Fig. 5

Pcdh18a truncation impacts on venous plexus morphogenesis. (Aa,Ab) Confocal single-slice images and orthogonal (transverse) views of control (Aa) and pcdh18a (Ab) MO-injected Tg(pax3a:eGFP; kdrl:ras-mCherry) embryos at 26 hpf. White and blue arrows point to the same cells (SCPs) shown in transverse view on the right; n=11 control and 11 pcdh18a MO-injected embryos, from four independent experiments. cvp, caudal vein plexus; som, somite. (Ac-Aj) Time-lapse confocal imaging of the forming CVP of control (Ac-Af) and pcdh18a-ΔCP106 morphant (Ag-Aj) embryos (see also Movie 5). Images were extracted at 10 min intervals from 29 hpf to 29.5 hpf. Dynamic interactions between stromal and endothelial cells (white arrows) were frequent in control embryos whereas in pcdh18a morphants endothelial cells migrated ventralwards apparently regardless of stromal cells (yellow arrows). Scale bars: 20 µm. (Ba-Bh) Time-lapse confocal images from control (Ba-Bd) and pcdh18a (Be-Bh) MO-injected Tg(kdrl:ras-mCherry) embryos at later stages (34-54 hpf).
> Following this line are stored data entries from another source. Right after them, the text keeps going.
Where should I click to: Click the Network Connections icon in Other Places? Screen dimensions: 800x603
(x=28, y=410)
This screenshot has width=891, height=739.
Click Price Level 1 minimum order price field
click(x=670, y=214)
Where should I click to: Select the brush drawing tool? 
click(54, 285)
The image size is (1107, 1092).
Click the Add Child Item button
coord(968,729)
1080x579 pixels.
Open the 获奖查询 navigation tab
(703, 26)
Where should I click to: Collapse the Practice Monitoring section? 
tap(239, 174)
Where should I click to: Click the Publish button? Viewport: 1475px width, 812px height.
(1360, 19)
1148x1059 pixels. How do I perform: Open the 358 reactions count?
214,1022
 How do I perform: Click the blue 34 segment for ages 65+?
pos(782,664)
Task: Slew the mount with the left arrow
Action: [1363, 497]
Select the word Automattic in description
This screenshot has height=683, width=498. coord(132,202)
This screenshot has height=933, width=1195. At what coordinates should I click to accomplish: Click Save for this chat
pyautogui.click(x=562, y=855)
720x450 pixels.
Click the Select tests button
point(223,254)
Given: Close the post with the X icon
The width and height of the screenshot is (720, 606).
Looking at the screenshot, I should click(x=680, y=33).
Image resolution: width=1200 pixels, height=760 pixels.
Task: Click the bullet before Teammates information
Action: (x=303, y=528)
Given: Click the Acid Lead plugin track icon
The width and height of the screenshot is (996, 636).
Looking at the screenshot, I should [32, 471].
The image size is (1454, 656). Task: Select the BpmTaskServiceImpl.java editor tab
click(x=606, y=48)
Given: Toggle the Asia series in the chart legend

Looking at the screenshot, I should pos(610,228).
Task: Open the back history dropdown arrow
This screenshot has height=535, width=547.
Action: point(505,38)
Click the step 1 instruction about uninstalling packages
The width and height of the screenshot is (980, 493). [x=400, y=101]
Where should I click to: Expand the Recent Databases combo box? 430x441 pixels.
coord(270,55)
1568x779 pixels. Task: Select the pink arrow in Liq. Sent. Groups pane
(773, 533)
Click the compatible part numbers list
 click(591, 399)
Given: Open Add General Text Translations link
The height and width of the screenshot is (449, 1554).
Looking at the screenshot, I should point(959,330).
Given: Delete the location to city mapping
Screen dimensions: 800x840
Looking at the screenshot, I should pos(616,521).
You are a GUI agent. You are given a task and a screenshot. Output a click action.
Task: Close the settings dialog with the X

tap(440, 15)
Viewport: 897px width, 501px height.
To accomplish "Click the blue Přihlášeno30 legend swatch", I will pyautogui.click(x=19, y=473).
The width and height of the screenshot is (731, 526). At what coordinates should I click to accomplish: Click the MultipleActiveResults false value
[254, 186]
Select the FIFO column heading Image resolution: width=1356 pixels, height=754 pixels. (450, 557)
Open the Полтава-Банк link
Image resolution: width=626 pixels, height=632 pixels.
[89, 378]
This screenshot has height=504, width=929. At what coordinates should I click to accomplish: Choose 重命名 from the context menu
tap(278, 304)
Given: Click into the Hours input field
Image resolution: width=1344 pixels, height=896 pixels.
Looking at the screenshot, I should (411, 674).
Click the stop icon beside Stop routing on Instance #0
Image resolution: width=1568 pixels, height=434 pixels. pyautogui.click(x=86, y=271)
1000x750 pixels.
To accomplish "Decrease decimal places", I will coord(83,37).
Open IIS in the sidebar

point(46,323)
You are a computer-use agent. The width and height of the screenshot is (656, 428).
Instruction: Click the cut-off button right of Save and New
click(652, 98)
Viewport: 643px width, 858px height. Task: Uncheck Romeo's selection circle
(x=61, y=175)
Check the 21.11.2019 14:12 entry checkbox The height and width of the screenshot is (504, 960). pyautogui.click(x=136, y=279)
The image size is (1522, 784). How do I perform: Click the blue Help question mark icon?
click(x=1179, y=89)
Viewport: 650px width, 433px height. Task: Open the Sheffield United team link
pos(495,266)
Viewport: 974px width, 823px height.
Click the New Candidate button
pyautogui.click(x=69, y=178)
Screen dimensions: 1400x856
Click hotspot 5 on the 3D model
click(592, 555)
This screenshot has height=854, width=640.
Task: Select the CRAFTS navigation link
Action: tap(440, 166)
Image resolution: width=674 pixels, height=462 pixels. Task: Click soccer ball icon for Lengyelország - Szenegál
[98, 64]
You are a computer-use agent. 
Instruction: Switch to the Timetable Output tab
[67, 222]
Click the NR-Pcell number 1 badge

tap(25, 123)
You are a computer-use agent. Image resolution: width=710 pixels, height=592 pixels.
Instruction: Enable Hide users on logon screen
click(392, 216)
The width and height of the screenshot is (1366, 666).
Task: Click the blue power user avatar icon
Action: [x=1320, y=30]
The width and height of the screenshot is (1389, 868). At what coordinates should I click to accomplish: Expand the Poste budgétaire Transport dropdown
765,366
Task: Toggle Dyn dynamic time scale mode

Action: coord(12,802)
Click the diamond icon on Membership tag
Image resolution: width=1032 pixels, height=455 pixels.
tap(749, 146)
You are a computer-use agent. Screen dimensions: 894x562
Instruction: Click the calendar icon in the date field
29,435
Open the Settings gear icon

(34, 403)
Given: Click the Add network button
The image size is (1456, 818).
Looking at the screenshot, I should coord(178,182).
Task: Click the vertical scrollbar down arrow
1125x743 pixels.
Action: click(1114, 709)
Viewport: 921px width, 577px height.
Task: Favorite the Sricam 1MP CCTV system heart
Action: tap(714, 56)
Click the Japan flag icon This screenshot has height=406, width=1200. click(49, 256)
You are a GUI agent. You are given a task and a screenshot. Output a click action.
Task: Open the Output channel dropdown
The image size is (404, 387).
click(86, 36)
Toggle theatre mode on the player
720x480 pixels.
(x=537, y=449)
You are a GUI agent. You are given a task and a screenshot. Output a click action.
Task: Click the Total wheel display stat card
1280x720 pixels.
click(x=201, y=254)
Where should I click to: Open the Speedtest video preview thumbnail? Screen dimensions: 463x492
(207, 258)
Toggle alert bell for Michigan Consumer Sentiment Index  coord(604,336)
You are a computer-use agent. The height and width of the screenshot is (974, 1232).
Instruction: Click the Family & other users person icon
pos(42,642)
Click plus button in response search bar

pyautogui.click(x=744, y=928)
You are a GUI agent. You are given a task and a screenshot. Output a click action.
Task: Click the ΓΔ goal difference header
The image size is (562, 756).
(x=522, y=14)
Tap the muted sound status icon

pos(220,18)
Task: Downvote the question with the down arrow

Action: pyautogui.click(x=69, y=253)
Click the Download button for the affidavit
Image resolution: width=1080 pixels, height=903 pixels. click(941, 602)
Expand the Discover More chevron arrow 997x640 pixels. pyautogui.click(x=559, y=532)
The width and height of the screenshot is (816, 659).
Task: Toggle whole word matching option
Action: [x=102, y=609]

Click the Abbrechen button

See also Movie 6. In the control, red and green arrows follow the formation of new vascular segments. In the morphant, white arrows point to the abnormal tubulogenesis of the definitive caudal vein. Scale bars: 30 µm. (C) Morphological differences in the IVLs. (Ca,Cb) Confocal spinning-disk acquisitions of live transgenic Tg(kdrl:ras-mCherry) control or pcdh18a MO-injected embryos at 50 hpf. IVLs are indicated by asterisks and the border of each IVL is delineated by a dashed line. Scale bars: 30 µm. (Cc,Cd) Number (Cc) and surface in µm2 (Cd) of IVLs over a five-somite width in controls and morphants; n=14 embryos per condition, from two independent experiments (mean±s.d.; **P=0.0066; ****P<0.0001; Mann–Whitney test).